Sepatu
Sepatu
Eep saifullah
Hujan pertama akhirnya jatuh juga. Selepas musim kemarau yang terlampau panjang, hujan pertama selalu disambut di kampung kami dengan pesta.
Wa Sunta terlihat melintas di jalan
desa menggiring dua ekor kerbau kurusnya. Ketiganya berjalan gontai, tak
terlihat tergesa, dipeluk petir dan hujan. Gambar mereka melamat ketika
menjauh. Hujan dan petir dengan akrab mengantar mereka hingga lenyap diterkam
belokan.
Sejak masih gerimis, Anah, istriku,
sudah membopong gentong-gentong air dari dapur, dengan sigap membawanya keluar.

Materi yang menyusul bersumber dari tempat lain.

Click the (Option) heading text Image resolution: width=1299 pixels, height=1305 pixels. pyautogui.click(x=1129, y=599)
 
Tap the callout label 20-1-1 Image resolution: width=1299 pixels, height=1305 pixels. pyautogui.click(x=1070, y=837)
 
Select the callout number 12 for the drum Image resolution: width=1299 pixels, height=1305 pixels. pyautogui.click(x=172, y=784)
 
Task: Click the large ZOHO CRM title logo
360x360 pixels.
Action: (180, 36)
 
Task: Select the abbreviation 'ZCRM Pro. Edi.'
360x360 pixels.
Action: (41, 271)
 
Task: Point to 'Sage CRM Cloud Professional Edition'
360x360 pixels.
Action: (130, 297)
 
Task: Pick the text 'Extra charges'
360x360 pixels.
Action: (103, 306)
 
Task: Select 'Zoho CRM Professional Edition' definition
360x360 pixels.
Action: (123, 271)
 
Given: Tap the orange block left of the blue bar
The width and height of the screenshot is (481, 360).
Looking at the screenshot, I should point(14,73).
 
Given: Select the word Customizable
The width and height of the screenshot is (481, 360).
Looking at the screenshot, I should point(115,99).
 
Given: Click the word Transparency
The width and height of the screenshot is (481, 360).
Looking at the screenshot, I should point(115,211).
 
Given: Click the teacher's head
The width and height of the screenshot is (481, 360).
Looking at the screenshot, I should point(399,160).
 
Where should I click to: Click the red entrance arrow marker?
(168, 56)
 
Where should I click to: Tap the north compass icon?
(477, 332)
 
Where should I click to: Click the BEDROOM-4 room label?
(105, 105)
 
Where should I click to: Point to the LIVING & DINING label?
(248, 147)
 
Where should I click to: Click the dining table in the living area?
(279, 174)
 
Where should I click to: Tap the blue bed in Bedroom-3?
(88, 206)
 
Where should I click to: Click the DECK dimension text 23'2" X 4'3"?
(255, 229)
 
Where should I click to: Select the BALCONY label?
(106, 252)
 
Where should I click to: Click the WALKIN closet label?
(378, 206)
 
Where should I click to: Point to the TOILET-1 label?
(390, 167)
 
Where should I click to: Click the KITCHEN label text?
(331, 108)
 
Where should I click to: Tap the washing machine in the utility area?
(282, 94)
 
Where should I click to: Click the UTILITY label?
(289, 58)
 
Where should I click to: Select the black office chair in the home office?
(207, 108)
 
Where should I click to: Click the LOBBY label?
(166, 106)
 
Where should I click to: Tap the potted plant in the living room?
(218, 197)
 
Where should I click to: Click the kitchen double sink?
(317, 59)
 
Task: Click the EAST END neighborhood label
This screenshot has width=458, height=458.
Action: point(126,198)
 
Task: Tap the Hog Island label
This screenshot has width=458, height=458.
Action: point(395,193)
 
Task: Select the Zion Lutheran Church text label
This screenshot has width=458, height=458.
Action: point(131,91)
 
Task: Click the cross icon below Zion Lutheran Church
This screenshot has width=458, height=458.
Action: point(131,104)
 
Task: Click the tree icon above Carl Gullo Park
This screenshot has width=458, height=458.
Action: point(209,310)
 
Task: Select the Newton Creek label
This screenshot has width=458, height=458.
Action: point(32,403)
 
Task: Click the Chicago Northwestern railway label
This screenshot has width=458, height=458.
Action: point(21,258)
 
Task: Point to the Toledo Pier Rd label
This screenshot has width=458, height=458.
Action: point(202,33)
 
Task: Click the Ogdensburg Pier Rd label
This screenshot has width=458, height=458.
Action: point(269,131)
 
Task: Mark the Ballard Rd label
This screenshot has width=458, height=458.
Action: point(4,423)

Anah berpesta dengan caranya sendiri. Pada tiap hujan pertama, ia selalu
membersihkan gentong-gentong air kami yang kerontang selama kemarau, sambil
membiarkan dirinya sendiri berlama-lama dicumbu hujan. Lekuk tubuhnya segera
terbentuk oleh baju dasternya yang basah, membuatku tiba-tiba menginginkan
malam segera datang.
Aku sendiri, pada setiap hujan
pertama seperti ini tak pernah lepas dari ritual pesta yang itu-itu juga. Duduk
mencangkung di depan jendela depan. Membuka hidung lebar-lebar membaui tanah
pelataran yang terperawani tetes demi tetes air hujan pembukaan. Menghanyutkan
diri dalam aroma legit bau tanah tersiram air. Ah, sembilan bulan sudah
kurindukan bau ini.
Datangnya musim penghujan membikin
kampung kami siuman dari mati suri panjang. Sejak sungai Cipamingkis ditambang
batunya, digali pasirnya, dan akhirnya mati, sawah-sawah di kampung kami
kehilangan tempat menyusu di musim kering. Semua sawah menjadi tadah hujan
saja.
Maka kemarau adalah bencana. Berita
duka yang tak sudi kami dengar, tapi selalu saja tiba. Di setiap kemarau
sawah-sawah mengering, merekah, retak terbelah-belah. Ketika kemarau
berlarut-larut tak berujung, kampung kami kehilangan akal dan akhirnya hanya
berpaling pada sebaris harapan: Semoga hujan bergegas datang dan membunuh
kemarau laknat itu segera.
Bagi guru sepertiku, musim penghujan
sebetulnya tak punya terlalu banyak arti. Bahkan, selalu saja ia menghadiahiku
kerepotan-kerepotan baru. Setiap hari, pergi dari rumah ke SD Inpres di seberang
bukit itu, aku mesti menggulung celana panjangku tinggi-tinggi, tak membiarkan
lidah air berlumpur menjilat celanaku. Celana layak satu-satunya.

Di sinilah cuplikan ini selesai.